This gets into why I wish MRI and other methods to actually look at the brain should be a standard part of mental health care.

Quote:
In the first study of its kind, Ivanka Savic and colleagues at Sweden’s Karolinska Institute and Stockholm University recently compared the brains of people suffering from work-related chronic stress to those of healthy, less stressed counterparts using structural magnetic resonance imaging techniques. They found a difference in regions active in attention allocation, decision-making, memory and emotion processing. In the stressed subjects, the prefrontal cortex appeared thinner, the amygdala appeared thicker and the caudate nucleus was smaller.

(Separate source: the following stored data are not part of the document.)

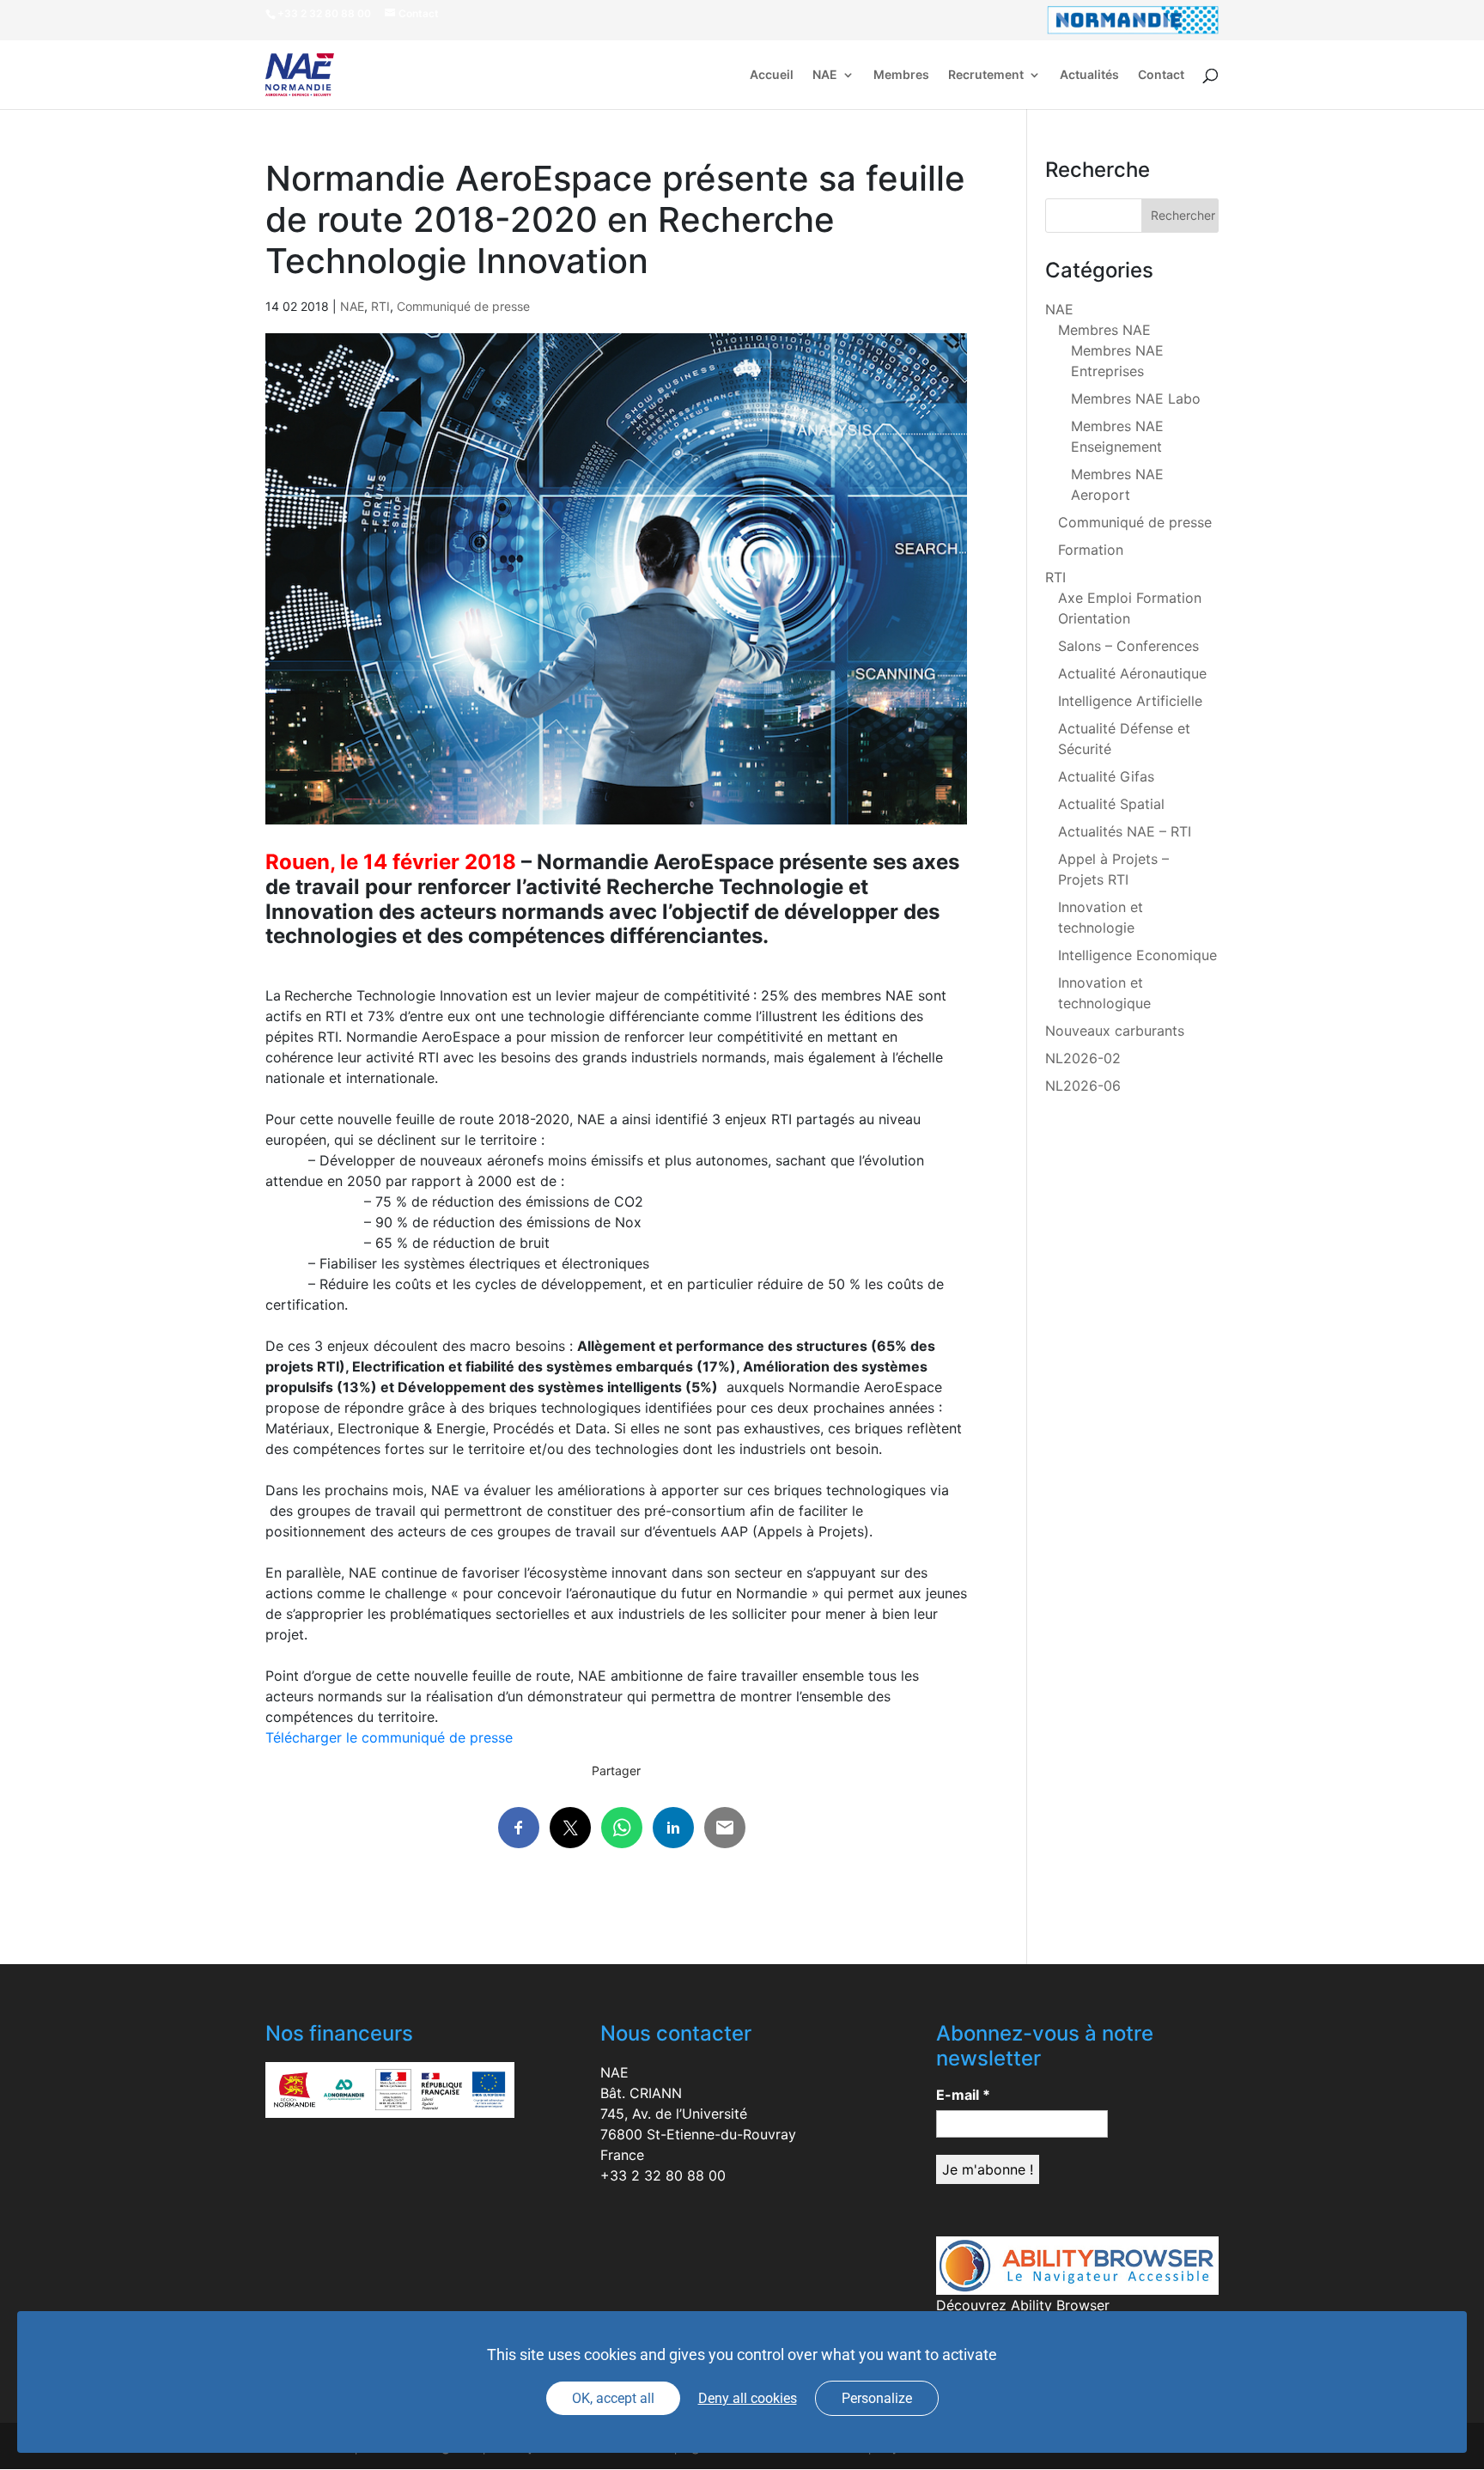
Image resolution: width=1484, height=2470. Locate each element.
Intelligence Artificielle (1130, 700)
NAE (824, 75)
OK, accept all (613, 2398)
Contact (1161, 75)
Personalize (877, 2398)
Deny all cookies (747, 2398)
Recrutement (986, 75)
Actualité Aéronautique (1132, 673)
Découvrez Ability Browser (1023, 2305)
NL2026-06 (1083, 1085)
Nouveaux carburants (1114, 1030)
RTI (380, 306)
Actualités (1089, 75)
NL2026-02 (1083, 1058)
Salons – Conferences (1128, 645)
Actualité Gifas (1106, 776)
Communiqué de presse (463, 306)
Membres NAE (1104, 329)
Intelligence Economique (1137, 955)
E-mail (963, 2094)
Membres (901, 75)
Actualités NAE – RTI (1124, 831)
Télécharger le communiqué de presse (389, 1737)
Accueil (772, 75)
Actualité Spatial (1111, 803)
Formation (1090, 549)
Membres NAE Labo (1136, 398)
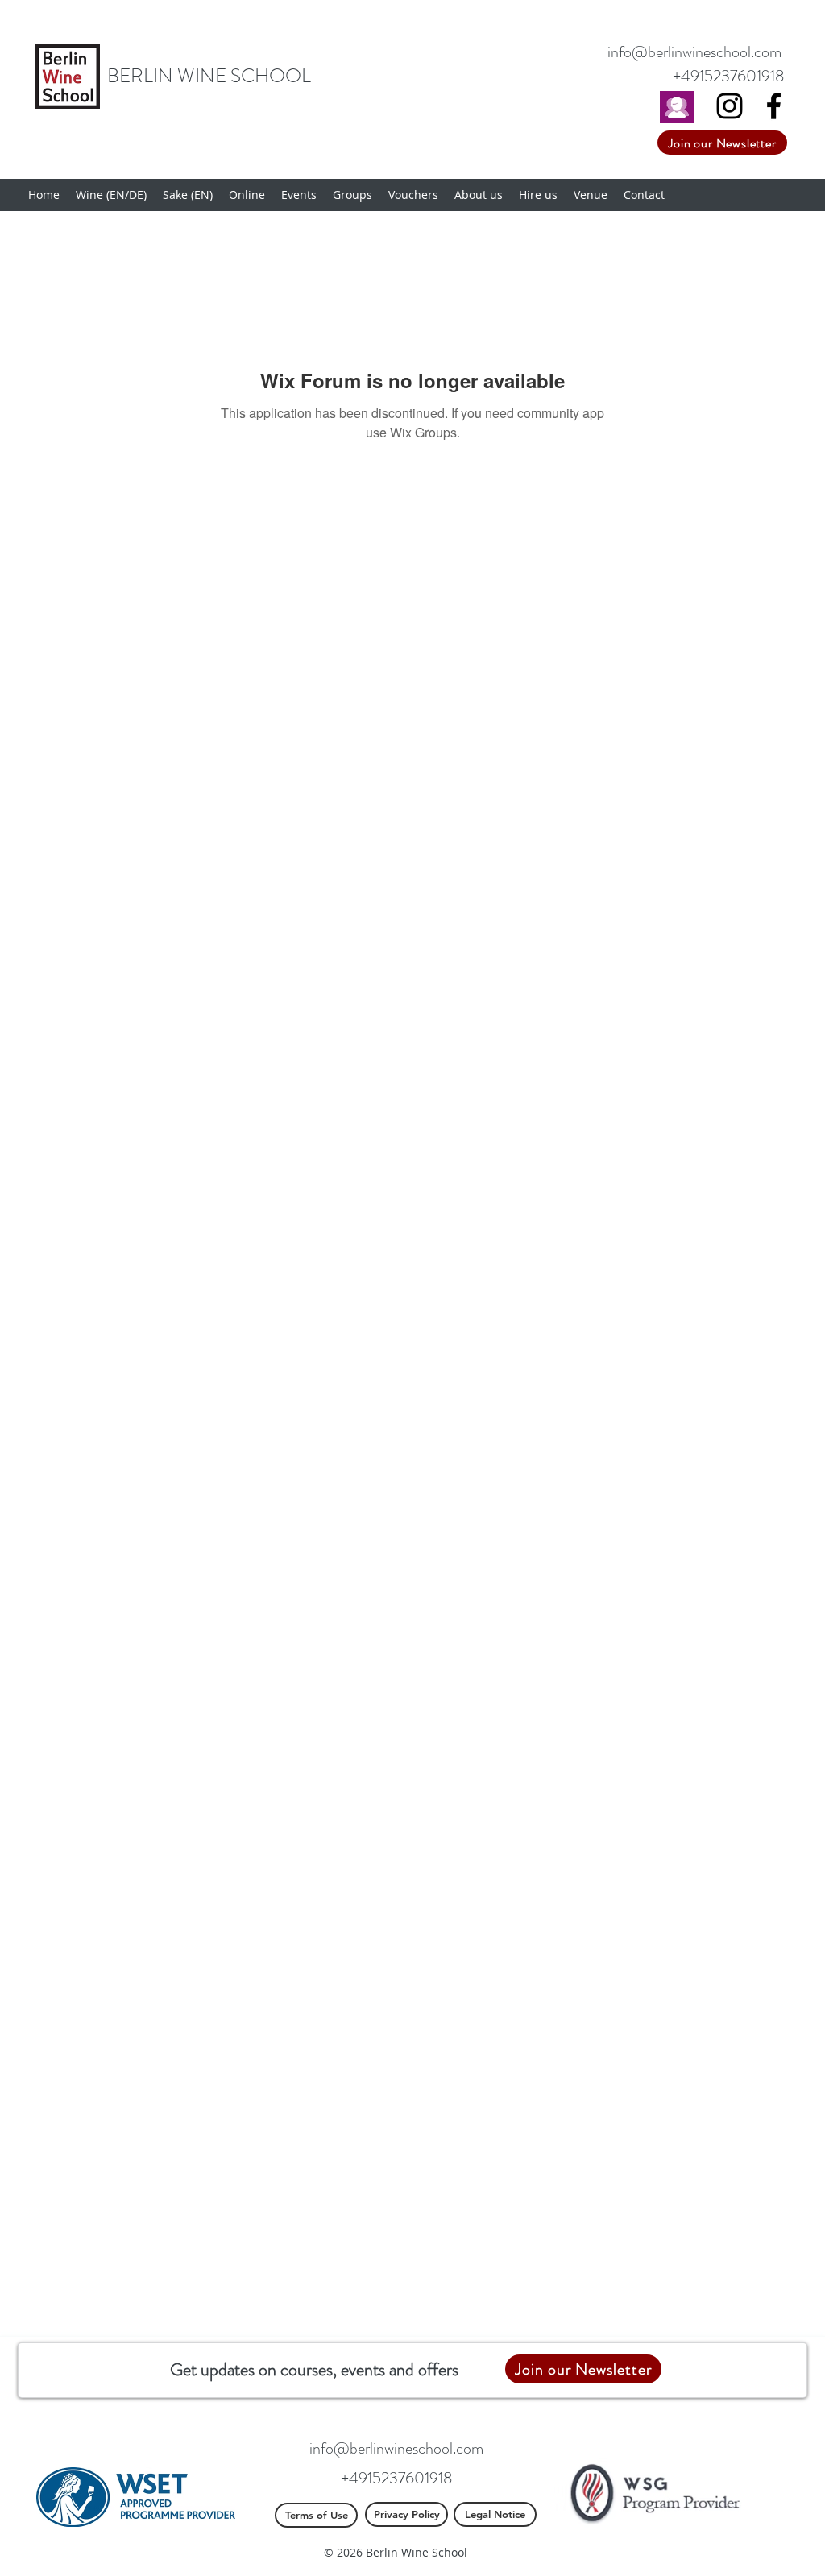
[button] (111, 195)
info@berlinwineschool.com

The thinning in the prefrontal cortex correlated with worse emotion regulation.
A three month-long stress-rehabilitation program reversed thinning in the prefrontal cortex
To establish whether chronic stress was simply correlated to the changes or had caused the changes in the stressed individuals, the researchers scanned their brains again after a three month-long stress-rehabilitation program based on cognitive therapy and breathing exercises. The thinning in the prefrontal cortex was reversed. While the study had limitations (there was no “untreated stressed” control group), this reversal hinted at the possibility that chronic stress might have caused the thinning. Other studies have found that high circulating levels of the hormone cortisol correlates with worse memory and thinning in parts of the brain, even at a relatively young age.
These changes may partly be the consequence of the plastic nature of our brains, a manifestation of the brain’s extraordinary talent of adapting to whatever is demanded of it. In the middle of combat, for example, heightened emotional reactivity is a survival advantage, while higher cognitive functions become redundant. Recalibrating the brain’s baseline state to increase efficiency in this way can save a combat soldier’s life. In the setting of a workplace that relies on focus and complex decision-making, however, compromised emotion regulation and a decline in working memory will limit productivity. The change in the brain’s structure is maladaptive.
I mean if people can get time off and worker’s comp for blown out knees, spinal, and carpal tunnel repetive stress injuries surely literal ****ing brain damage should get you some paid time off to heal.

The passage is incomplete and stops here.